(Pixel coordinate grounding data)

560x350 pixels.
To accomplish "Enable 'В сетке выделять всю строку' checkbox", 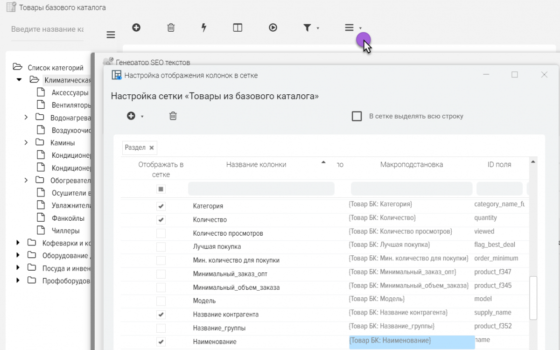I will pos(357,116).
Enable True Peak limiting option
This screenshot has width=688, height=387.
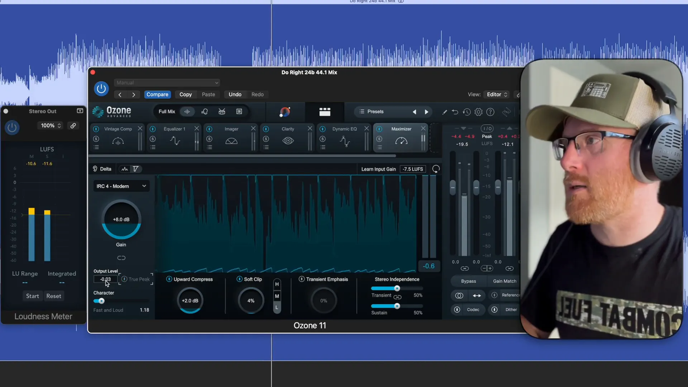tap(124, 279)
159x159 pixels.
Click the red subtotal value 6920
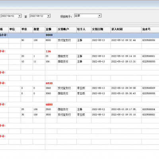[x=49, y=83]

• [Directions]:
Set down again, exactly, the lines from the one with "This screenshot has width=688, height=387." to the last line of the data, both included and pictures excluded.

• [Solution for this task]:
This screenshot has width=688, height=387.
tap(124, 279)
159x159 pixels.
Click the red subtotal value 6920
[x=49, y=83]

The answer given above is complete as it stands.